Feldzugang meint etwas anderes: Dabei geht es um Kontaktherstellung zum Feld, den relevanten Orten, Institutionen und auch Personen. Diesen Prozess zugänglich zu machen und als Teil der Forschungsstrategie darzustellen, darum ginge es in einem Abschnitt mit dem Titel „Feldzugang“. (Vgl. dazu u.a. https://www.el.rub.de/wiki/sozentin/index.php/Feld#Der_Feldzugang)
Schwierigkeiten im Feldzugang sind in sozialen Bereichen nichts Ungewöhnliches. SozialwissenschafterInnen sind im Umgang mit diesen geschult, der Zugang zu einem Feld und das Herstellen tragfähiger Vernetzung und Beziehungen in einem Feld ist einer der zeitaufwendigsten Teile eines qualitativen Projektes. Wie kann man in so einem Fall vorgehen? Zuerst einmal stimmt es nicht, dass es keine Daten über dieses Feld gibt. Öffentliche Daten sind aus verständlichen Gründen – Datenschutz – nicht zugänglich. Kinderbetreuungseinrichtungen können allerdings nicht ohne behördliche Bewilligung gegründet werden. Die MA 11 und MA 10 der Stadt Wien verfügen über sämtliche Daten bzgl. der Wiener Kinderbetreuungseinrichtungen und steht mit diesen auch mehrmals jährlich in Kontakt. Ein erster sinnvoller Schritt wäre also gewesen mit diesen beiden MAs in Kontakt zu treten und diese als ProjektpartnerInnen zu gewinnen. Als Universitätsinstitut ist dies ein üblicher Vorgang. Forschung an Schulen und sonstigen Bildungseinrichtungen ist ohne behördliche Unterstützung kaum möglich und auch nicht empfehlenswert. Dass die Stadt Wien und damit auch die Magistrate Interesse an Ergebnissen haben, zeigt die Bereitschaft an dem inzwischen öffentlich angekündigten Forschungsprojekt zu islamischen Kinderbetreuungseinrichtungen in Wien.

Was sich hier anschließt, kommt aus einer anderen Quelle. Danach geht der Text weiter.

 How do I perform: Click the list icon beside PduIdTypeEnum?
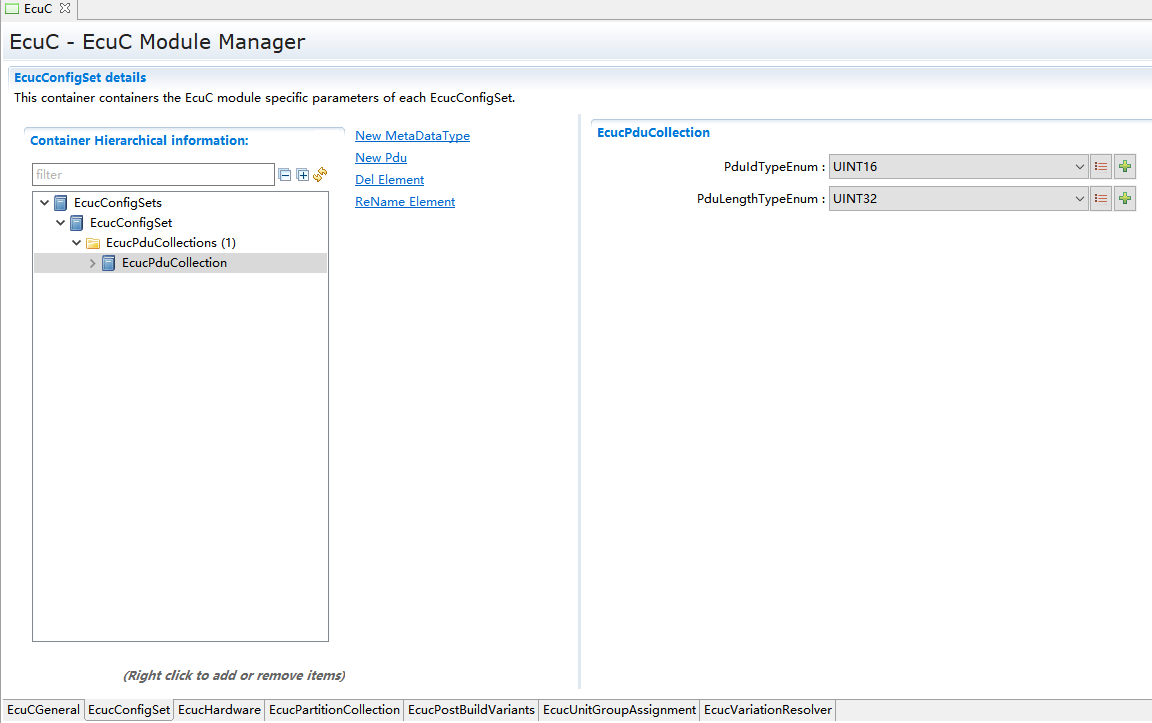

Die Vorgangsweise im Rahmen der „Evaluierung ausgewählter Islamischer Kindergärten und –gruppen in Wien“ an den Behörden der Stadt Wien vorbei zu agieren, macht im Kontext des finanzierenden Außenministeriums und – ministers andere Thesen plausibel: In der Evaluierung ging es nicht um die Produktion wissenschaftlicher Ergebnisse, um – wie in der Einleitung argumentiert wird – „Chancen und Herausforderungen dieser Kindergärten aufzuzeigen und somit zu einer Weiterentwicklung der einzelnen Kindergärten und deren Konzepten“ beizutragen. Dafür wäre eine Kooperation mit der Stadt Wien und ihren Magistraten notwendig unabdingbar.